Kinematic model of OEM SAS front suspension

[87-Z28]

I have been working on trying to accurately model the OEM front suspension for a while (way too long). There is a thread with lots of disconnected thoughts.

https://www.bronco6g.com/forum/threads/some-stock-suspension-calculations-and-measurements.73917/

which may be difficult to read. So I have started this thread with a more refined model and results. I know this may be way to deep for many but it is interesting to me and was very helpful in my understanding of the OEM front suspension details. Hope some find this interesting.

The inspiration needs to be credited to my favorite B6G troll, @Snacktime. His post and analysis of the 5100 bilsteins is fantastic and very worth a read for many wanting to learn more about the details.

https://www.bronco6g.com/forum/threads/snacktimes-5100-bilstein-shocks-review-takeaways.56435/

This was the first thread I read that made me stop and really think.

Sponsored

 

[87-Z28]

After lots of thought, perhaps a good way to model vertical wheel motion is as follows; track 3D coordinate locations of LCA frame mounts, lower knuckle ball joint, and both upper and lower shock mounts. These parameters fully constrain the kinematics for vertical wheel motion, a quantity we all care about greatly.

The UCA helps to keep a reasonable king pin axis during LCA movement by constraining knuckle upper ball joint. But does not affect kinematics of vertical wheel motion, only wheel orientation (camber, caster, and toe).

= Supplied material =
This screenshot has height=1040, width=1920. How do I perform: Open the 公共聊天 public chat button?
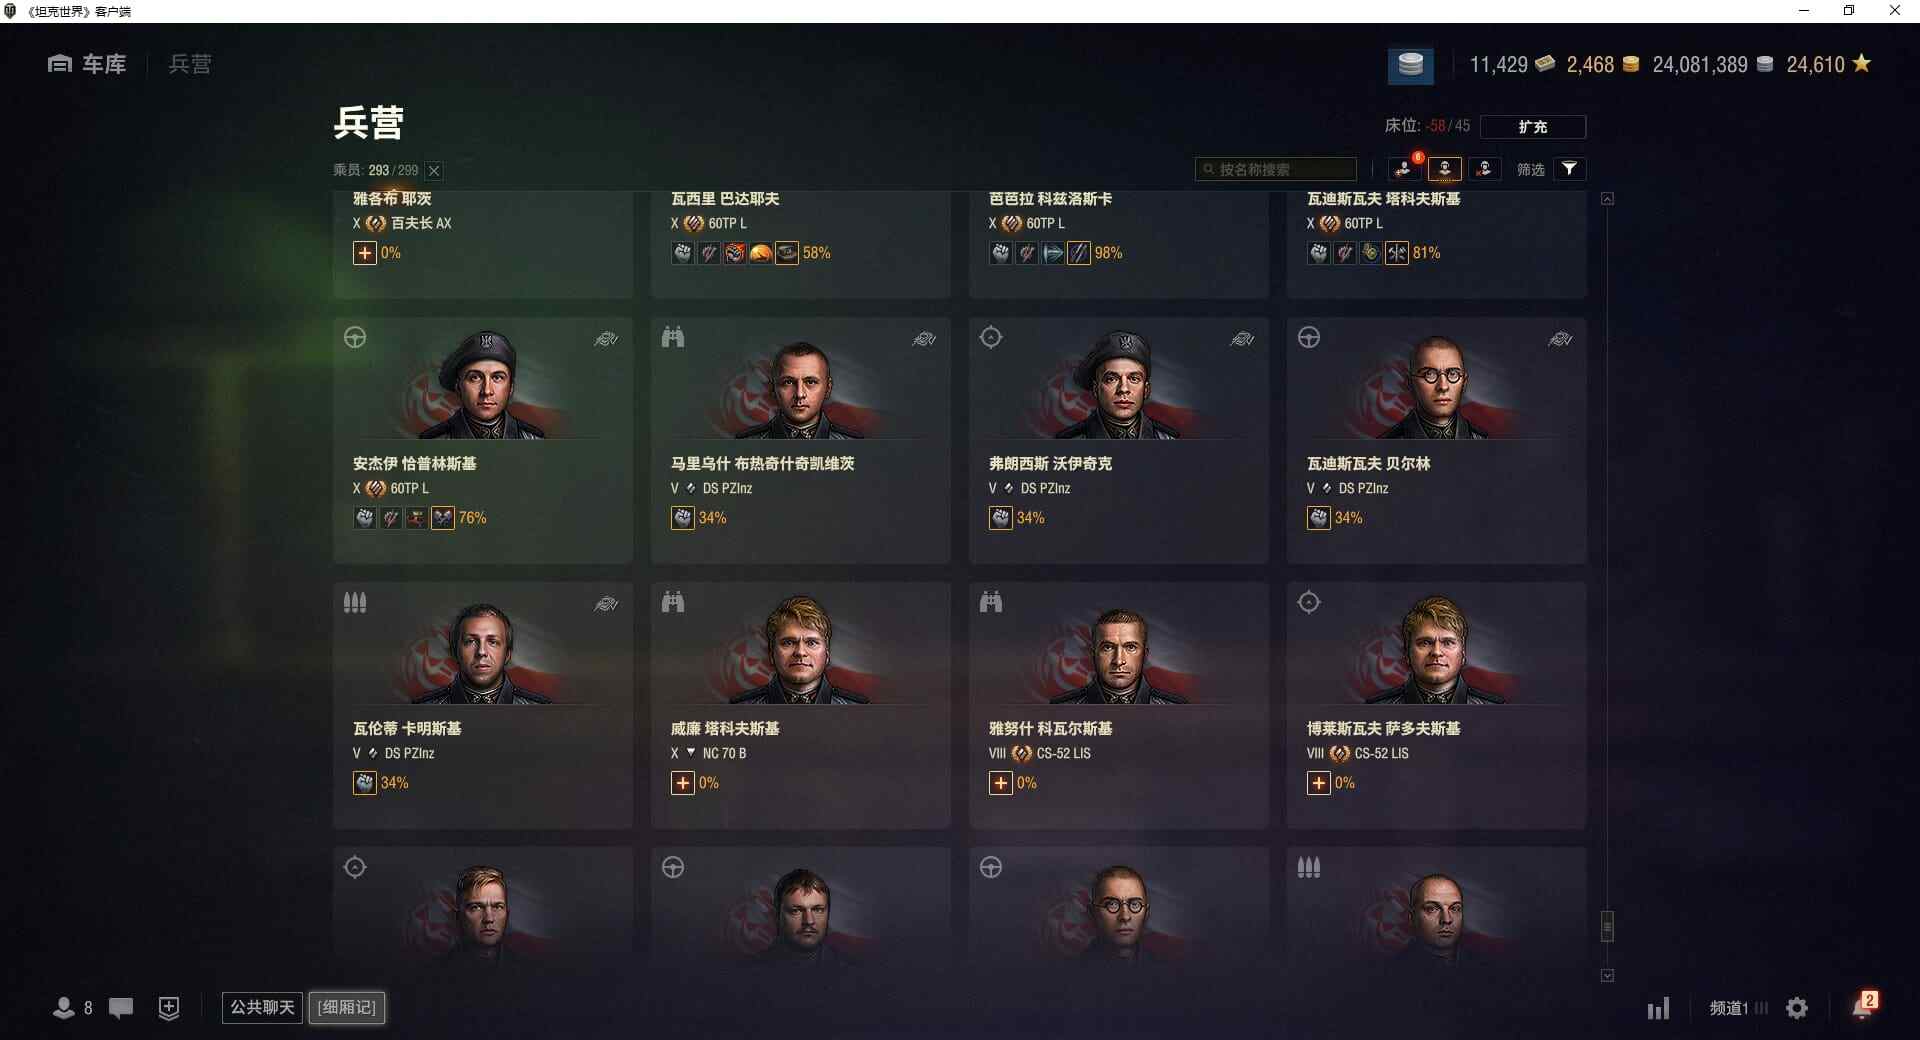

= Task directions =
Please extract the part of the suspension forum thread above between "The UCA helps" and "caster, and toe).", inclusive, copying it word for word.

= Result of the task =
The UCA helps to keep a reasonable king pin axis during LCA movement by constraining knuckle upper ball joint. But does not affect kinematics of vertical wheel motion, only wheel orientation (camber, caster, and toe).